Debruçando-se sobre o balaústre da sacada, correndo seus olhos no horizonte da cidade de granito, suspirou.
- É irônico, eu já não sei mais quem diz a verdade ou quem mente. O que é falso e o que é real. É muito irônico. Eu que sempre brinquei com a verdade e com a confiança das pessoas. Eu que persuadi, iludi e tive o que quis. Eu que era sinônimo de eloqüência, estou num impasse desses, estou confuso. Estou perdendo em meu próprio jogo! - Disse jogando sua cabeça para trás.
- Não sei por que tu reclamas tanto. Era essa a sensação que você dava para os outros, a desconfiança, ninguém sabia se acreditava ou não em ti. Só está colhendo o que plantou. Afinal, veja só essa tua atitude, para ti tudo é um jogo não é? Pois, então, não podemos sempre vencer. Aliás, o importante não é ganhar. - Respondeu o segundo jovem com um ar de desaprovação.
E o primeiro, pondo-se a rir, exclamou - O importante não é vencer? Que filosofia mais triste a tua, porém, devo concordar, o importante não é triunfar. O importante é ganhar e, mais do que isso, poder gozar de tua vitória, poder ver o olhar vazio de quem derrotastes, saber que és o melhor. Isso que é importante. - Disse adentrando o cômodo e sentando-se no sofá.
Os dois amigos ficaram em silêncio e tudo que podia se ouvir era o som dos animais da selva de concreto fora da janela, o rugir dos carros e o canto das construções que pareciam inacabáveis. Então, o mais sensato dos dois, com um pouco de receio falou - Sabe, o engraçado é que eu sei que tu sempre dirás esse tipo de coisa, que pensarás essas loucuras e que continuarás sempre sendo tu. Entretanto, por alguma razão que vai além de minha compreensão, permaneço ao teu lado, embora recrimine toda e qualquer palavra que saia de tua boca e, principalmente, que passe por tua cabeça.
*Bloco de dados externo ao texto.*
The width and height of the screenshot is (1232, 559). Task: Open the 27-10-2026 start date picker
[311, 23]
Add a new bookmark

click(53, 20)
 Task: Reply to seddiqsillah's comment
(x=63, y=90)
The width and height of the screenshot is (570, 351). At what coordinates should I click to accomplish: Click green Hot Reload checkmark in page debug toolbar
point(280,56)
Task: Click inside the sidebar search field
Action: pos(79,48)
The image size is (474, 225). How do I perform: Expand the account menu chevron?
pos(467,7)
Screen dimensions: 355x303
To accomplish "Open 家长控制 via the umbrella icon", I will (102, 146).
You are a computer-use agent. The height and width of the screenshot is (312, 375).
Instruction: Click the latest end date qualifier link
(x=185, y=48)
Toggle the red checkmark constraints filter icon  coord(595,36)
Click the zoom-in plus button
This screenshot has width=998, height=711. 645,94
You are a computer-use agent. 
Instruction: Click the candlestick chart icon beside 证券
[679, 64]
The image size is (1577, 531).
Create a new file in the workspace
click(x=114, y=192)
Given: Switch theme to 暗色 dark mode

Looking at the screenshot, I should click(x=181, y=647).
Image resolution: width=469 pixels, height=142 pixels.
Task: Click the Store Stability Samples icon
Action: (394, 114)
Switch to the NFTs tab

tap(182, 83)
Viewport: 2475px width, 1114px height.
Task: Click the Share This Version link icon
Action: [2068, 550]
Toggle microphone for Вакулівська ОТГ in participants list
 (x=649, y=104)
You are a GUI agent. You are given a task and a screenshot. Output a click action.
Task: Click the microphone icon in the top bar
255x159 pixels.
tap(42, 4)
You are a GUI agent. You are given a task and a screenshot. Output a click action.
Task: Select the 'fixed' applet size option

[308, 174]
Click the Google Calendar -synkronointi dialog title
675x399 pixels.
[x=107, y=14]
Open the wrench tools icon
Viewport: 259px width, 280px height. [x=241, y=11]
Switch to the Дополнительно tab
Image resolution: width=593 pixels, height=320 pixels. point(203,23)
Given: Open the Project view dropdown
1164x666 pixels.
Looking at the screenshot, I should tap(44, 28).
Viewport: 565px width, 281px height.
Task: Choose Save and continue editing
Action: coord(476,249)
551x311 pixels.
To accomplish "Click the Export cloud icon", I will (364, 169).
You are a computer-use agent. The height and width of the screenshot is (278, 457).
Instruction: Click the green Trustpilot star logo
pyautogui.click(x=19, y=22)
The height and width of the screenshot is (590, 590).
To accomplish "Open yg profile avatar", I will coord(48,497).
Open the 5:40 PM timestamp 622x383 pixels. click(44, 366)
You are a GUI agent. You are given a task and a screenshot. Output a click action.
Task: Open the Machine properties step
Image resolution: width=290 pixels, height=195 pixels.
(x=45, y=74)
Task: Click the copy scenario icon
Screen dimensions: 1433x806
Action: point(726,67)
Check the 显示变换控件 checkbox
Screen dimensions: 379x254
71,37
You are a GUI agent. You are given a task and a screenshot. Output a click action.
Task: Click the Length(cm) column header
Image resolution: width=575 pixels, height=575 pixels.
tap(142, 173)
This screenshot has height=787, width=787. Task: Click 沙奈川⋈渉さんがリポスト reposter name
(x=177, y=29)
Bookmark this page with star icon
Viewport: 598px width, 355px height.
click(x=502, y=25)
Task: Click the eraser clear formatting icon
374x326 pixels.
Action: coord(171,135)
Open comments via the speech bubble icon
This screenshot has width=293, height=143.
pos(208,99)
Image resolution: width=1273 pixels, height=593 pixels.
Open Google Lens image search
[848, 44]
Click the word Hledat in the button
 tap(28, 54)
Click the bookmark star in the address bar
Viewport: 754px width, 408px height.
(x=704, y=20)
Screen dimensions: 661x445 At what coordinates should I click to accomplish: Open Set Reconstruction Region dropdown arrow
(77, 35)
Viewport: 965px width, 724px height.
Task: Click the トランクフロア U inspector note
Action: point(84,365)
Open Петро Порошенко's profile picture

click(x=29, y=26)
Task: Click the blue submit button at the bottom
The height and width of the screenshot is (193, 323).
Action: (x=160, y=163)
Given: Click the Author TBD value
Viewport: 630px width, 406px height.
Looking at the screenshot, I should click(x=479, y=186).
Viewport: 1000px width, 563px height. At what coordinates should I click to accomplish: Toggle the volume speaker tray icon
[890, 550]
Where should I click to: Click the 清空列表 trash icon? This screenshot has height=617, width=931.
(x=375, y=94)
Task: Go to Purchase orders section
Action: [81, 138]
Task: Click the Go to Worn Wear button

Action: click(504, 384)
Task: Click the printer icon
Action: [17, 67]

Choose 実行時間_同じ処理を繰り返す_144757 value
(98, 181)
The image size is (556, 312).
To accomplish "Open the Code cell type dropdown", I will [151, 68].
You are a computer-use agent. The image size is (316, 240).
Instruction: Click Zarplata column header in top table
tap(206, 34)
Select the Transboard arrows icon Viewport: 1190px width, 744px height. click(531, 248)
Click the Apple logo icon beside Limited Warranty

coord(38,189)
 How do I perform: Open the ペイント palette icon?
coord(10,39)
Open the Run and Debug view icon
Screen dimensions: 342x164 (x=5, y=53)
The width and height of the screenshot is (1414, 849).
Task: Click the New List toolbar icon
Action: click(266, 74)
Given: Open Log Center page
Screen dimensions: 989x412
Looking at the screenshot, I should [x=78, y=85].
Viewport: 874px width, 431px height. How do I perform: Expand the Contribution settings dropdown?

- Talvez, tu queiras me consertar, sabemos muito bem que tens de manter essa pose de moço direito, e consertar-me seria um grande feito, feito o qual deixar-te-ia bem falado em muitos lugares. Contudo, duvido que seria um motivo de tamanho egoísmo, a pior parte de tua pose é que ela é mais que uma mera pose. E, por isso, irrita-me tanto.
- Todos sabem que tu não tens mais conserto, e que tens repulsa da idéia de "ser uma boa pessoa". Acho que nossa amizade esticou-se tanto que o final dela já está fora de vista. - Sugeriu dando de ombros.
- Sabes, que conversa mais maçante acabamos por meter-nos, falar de nossa amizade, acho que realmente estou mudando! Com o tempo, até mesmo eu estou por adquirir uma crosta que vocês pessoas corretas nomearam paciência. E com ela, muitos outros males virão, estou precisando perder-me nessa vida para ver se me encontro novamente. - Disse levantando-se e agarrando seu chapéu que deixara jogado e sua bengala que encontrava-se recostada na parede. - Mais tarde vemo-nos, foi um desgosto ter esse diálogo contigo.
- Eu também gostei, até mais.
-Até mais! - Despediu-se fechando a porta atrás de si.
E no velho apartamento a esperança de que ele pode mudar e ser uma pessoa importante fez companhia ao caçula que foi descansar com um sorriso tímido em sua boca.